Screen grounding rows:
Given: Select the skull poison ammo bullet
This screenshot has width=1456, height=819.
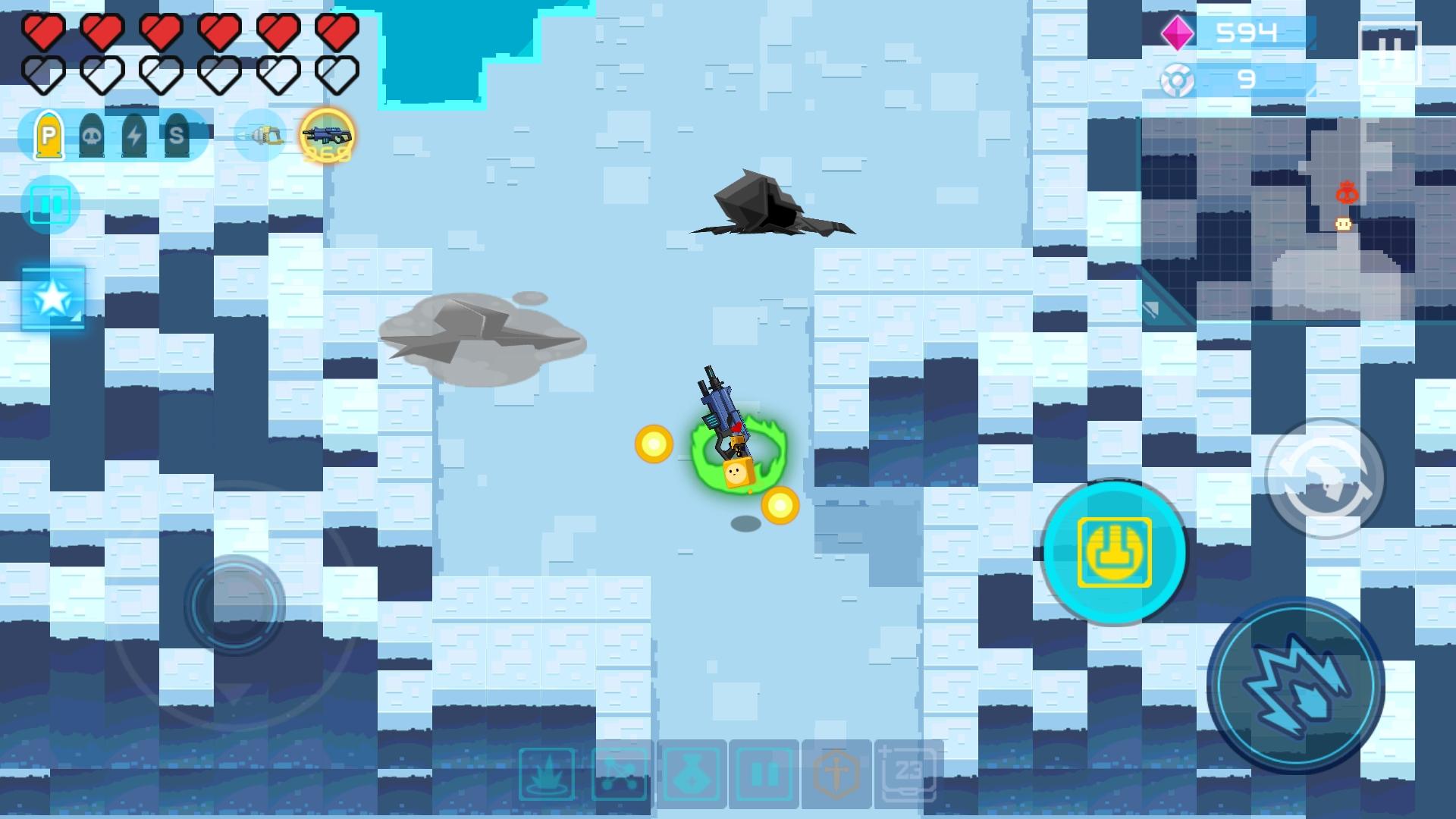Looking at the screenshot, I should pyautogui.click(x=92, y=136).
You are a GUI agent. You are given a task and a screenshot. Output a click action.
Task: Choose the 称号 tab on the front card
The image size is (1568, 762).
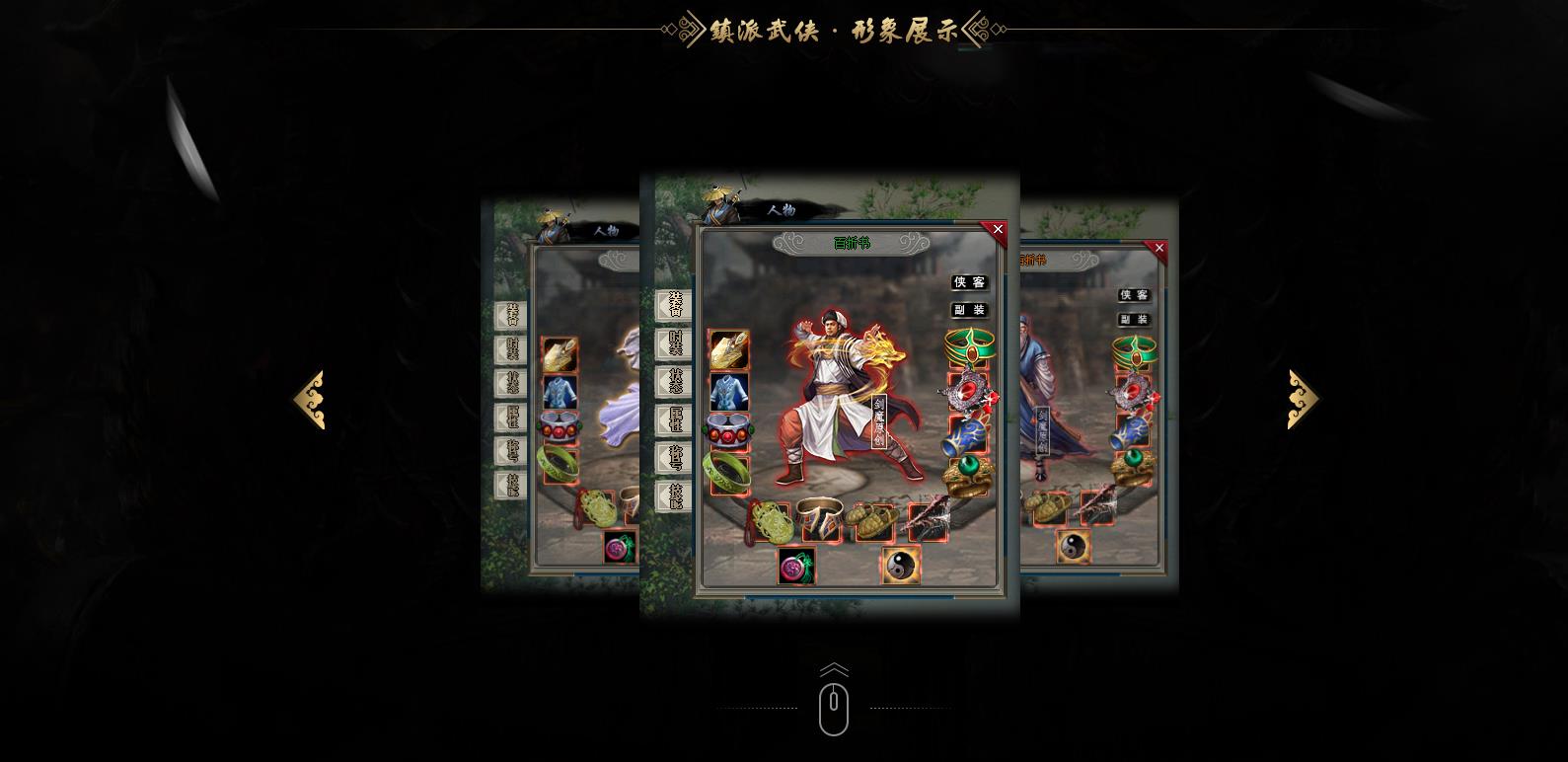tap(675, 458)
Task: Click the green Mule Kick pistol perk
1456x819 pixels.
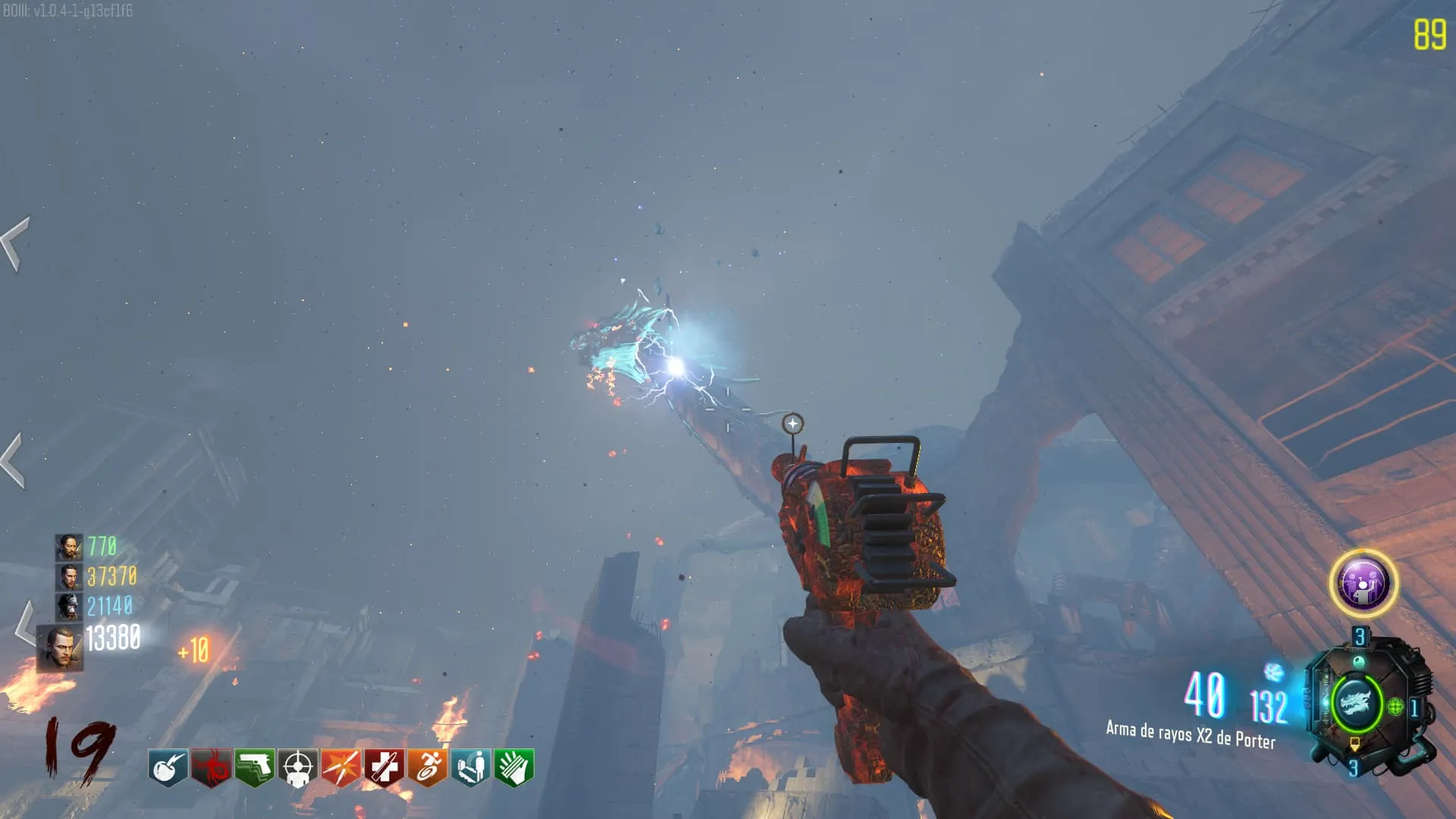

REQUIREMENTS: Output each line of the rows above as a Markdown table with the columns "No." and "Line", numbering the lines in order and skipping any blank ones. Leave the pictures out.

ANSWER TO THE TASK:
| No. | Line |
|---|---|
| 1 | Given: Select the skull poison ammo bullet |
| 2 | This screenshot has width=1456, height=819. |
| 3 | Looking at the screenshot, I should pyautogui.click(x=92, y=136). |
| 4 | You are a GUI agent. You are given a task and a screenshot. Output a click action. |
| 5 | Task: Choose the 称号 tab on the front card |
| 6 | The image size is (1568, 762). |
| 7 | tap(675, 458) |
| 8 | Task: Click the green Mule Kick pistol perk |
| 9 | 1456x819 pixels. |